Table of Contents

  1. Why Kubernetes Security Matters
  2. Pod Security Standards (Privileged, Baseline, Restricted)
  3. Network Policies for Microsegmentation
  4. RBAC Configuration and Best Practices
  5. Admission Controllers and OPA Gatekeeper
  6. Runtime Security with Falco
  7. Container Image Scanning and Supply Chain Security
  8. Secrets Management in Kubernetes
  9. Multi-Cloud Kubernetes Security: EKS, AKS, GKE
  10. Top 10 Kubernetes Security Best Practices
  11. Pod Security Standards Comparison
  12. Frequently Asked Questions

Why Kubernetes Security Matters

Kubernetes has become the de facto standard for container orchestration, powering workloads from startup microservices to the most demanding enterprise applications. However, its power and flexibility come with a sprawling attack surface that demands deliberate security engineering. According to the NSA/CISA Kubernetes Hardening Guide, misconfigured Kubernetes clusters are among the most commonly exploited infrastructure targets in both public and private sectors.

The Kubernetes threat model spans multiple layers: the control plane API, kubelet communications, inter-pod networking, container runtimes, supply chain integrity, and the workloads themselves. A single misconfigured RBAC binding or a pod running as root can be the foothold an attacker needs to move laterally through your entire cluster. I have spent years deploying production Kubernetes clusters across AWS EKS, Azure AKS, and Google GKE through my infrastructure-as-code modules at terraform-aws-eks, and the security lessons I have learned are distilled into this guide.

Security in Kubernetes is not a single tool or toggle. It is a defense-in-depth strategy that requires coordinated controls at every layer. This article walks through each critical security domain, provides working configurations, and ties everything back to real-world infrastructure deployments.

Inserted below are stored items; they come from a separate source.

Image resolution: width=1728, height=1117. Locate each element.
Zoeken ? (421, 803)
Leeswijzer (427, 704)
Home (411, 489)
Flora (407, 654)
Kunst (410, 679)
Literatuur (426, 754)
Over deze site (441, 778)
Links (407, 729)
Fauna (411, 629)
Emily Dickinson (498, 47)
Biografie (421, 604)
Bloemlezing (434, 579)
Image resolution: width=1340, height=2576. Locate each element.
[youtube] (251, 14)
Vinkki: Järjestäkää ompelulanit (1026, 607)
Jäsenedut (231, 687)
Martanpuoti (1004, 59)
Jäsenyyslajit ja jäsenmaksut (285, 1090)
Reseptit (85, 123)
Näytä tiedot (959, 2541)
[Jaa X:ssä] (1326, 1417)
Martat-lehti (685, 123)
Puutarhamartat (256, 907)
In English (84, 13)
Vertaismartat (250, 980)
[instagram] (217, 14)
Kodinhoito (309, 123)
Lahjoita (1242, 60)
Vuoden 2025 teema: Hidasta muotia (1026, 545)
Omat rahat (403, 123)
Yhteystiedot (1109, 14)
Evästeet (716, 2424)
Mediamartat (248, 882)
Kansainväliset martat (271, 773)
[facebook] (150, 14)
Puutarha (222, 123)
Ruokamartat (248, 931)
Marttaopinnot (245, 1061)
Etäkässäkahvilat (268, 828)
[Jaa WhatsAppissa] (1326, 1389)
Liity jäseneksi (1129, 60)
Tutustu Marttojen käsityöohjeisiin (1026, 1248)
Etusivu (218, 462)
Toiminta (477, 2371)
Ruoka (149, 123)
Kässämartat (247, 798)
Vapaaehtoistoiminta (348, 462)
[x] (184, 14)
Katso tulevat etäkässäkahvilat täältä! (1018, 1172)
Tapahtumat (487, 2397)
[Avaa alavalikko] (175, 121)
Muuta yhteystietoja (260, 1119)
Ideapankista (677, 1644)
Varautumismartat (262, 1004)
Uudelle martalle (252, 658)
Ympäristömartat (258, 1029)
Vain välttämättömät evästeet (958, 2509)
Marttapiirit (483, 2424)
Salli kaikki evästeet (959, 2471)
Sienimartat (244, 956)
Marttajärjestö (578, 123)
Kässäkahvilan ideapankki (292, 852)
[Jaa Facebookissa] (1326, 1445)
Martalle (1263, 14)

Pod Security Standards: Privileged, Baseline, and Restricted

With the deprecation of PodSecurityPolicy in Kubernetes 1.21 and its removal in 1.25, the community introduced Pod Security Standards (PSS) enforced via the built-in Pod Security Admission controller. PSS defines three profiles that represent progressively stricter security postures.

Understanding the Three Levels

The Privileged level applies no restrictions. It is intended for system-level workloads such as CNI plugins, logging agents, and storage drivers that genuinely need elevated access. The Baseline level blocks known privilege escalation vectors while remaining compatible with the vast majority of applications. The Restricted level enforces the tightest hardening posture and is the recommended target for all application workloads.

You apply Pod Security Standards at the namespace level using labels. The admission controller then enforces, audits, or warns depending on the mode you select. Most production clusters should enforce the Restricted standard on application namespaces while allowing Privileged only in dedicated system namespaces such as kube-system.

In our terraform-azure-aks module, namespace security labels are applied automatically during provisioning, ensuring that new namespaces start in a hardened state from the moment they are created. This eliminates the gap between cluster creation and security configuration that often plagues manual setups.

Applying PSS Labels to a Namespace

The following YAML demonstrates how to configure a production namespace with the Restricted standard enforced, Restricted auditing, and Baseline warnings:

apiVersion: v1
kind: Namespace
metadata:
  name: production
  labels:
    pod-security.kubernetes.io/enforce: restricted
    pod-security.kubernetes.io/enforce-version: latest
    pod-security.kubernetes.io/audit: restricted
    pod-security.kubernetes.io/audit-version: latest
    pod-security.kubernetes.io/warn: baseline
    pod-security.kubernetes.io/warn-version: latest

This configuration rejects any pod that violates the Restricted standard, logs audit events for Restricted violations, and warns developers about Baseline violations. The layered approach provides visibility into workloads that would break under stricter policies before you enforce them.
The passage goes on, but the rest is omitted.